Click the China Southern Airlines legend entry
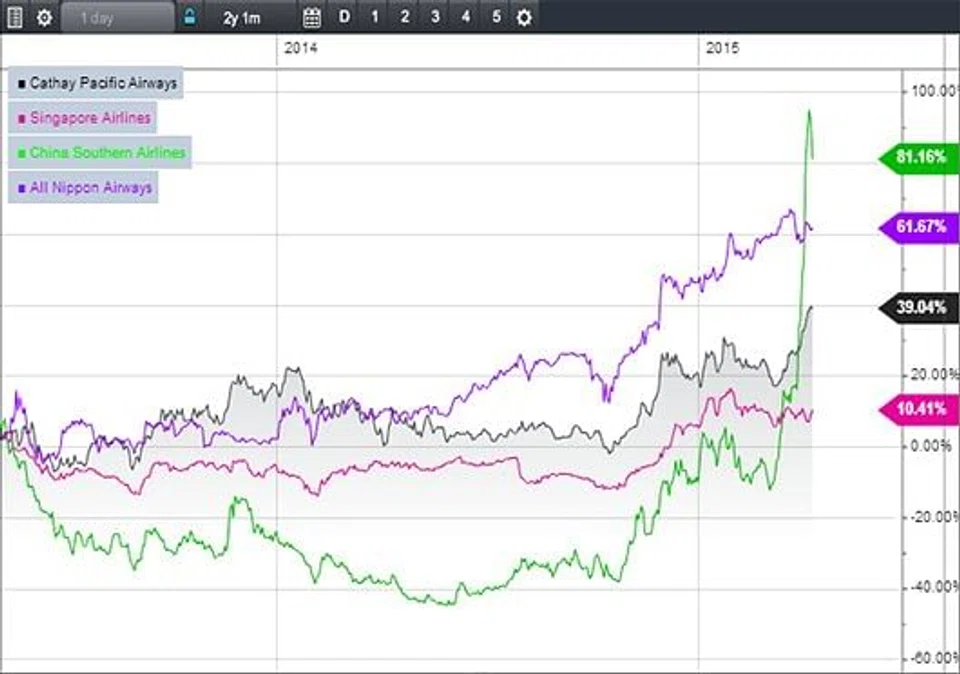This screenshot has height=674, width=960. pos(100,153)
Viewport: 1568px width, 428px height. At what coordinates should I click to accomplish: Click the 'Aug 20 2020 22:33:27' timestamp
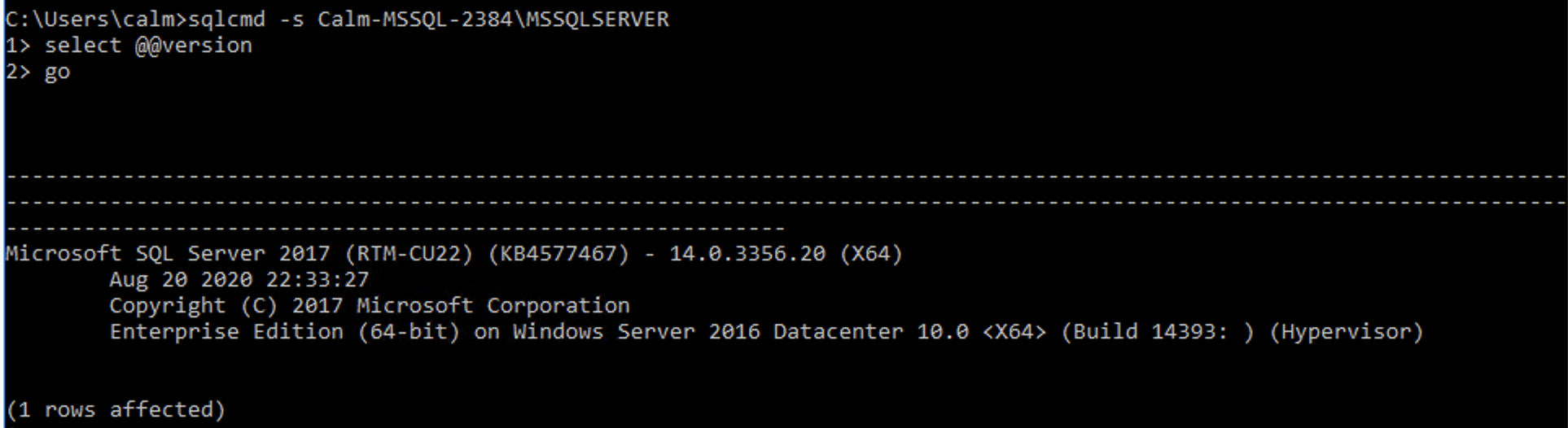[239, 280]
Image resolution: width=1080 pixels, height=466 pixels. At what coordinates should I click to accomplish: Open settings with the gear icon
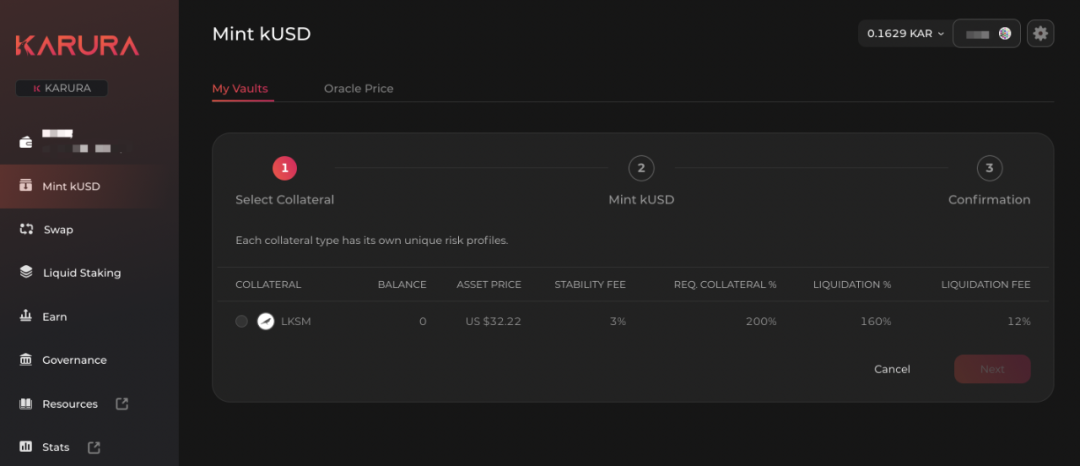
★ ★ ★
Exact repetition of all the records is required, with the pictures excluded.

Click the China Southern Airlines legend entry
This screenshot has height=674, width=960. pos(100,153)
Viewport: 1568px width, 428px height. At what coordinates should I click to accomplish: Click the 'Aug 20 2020 22:33:27' timestamp
[239, 280]
Image resolution: width=1080 pixels, height=466 pixels. At what coordinates should I click to accomplish: Open settings with the gear icon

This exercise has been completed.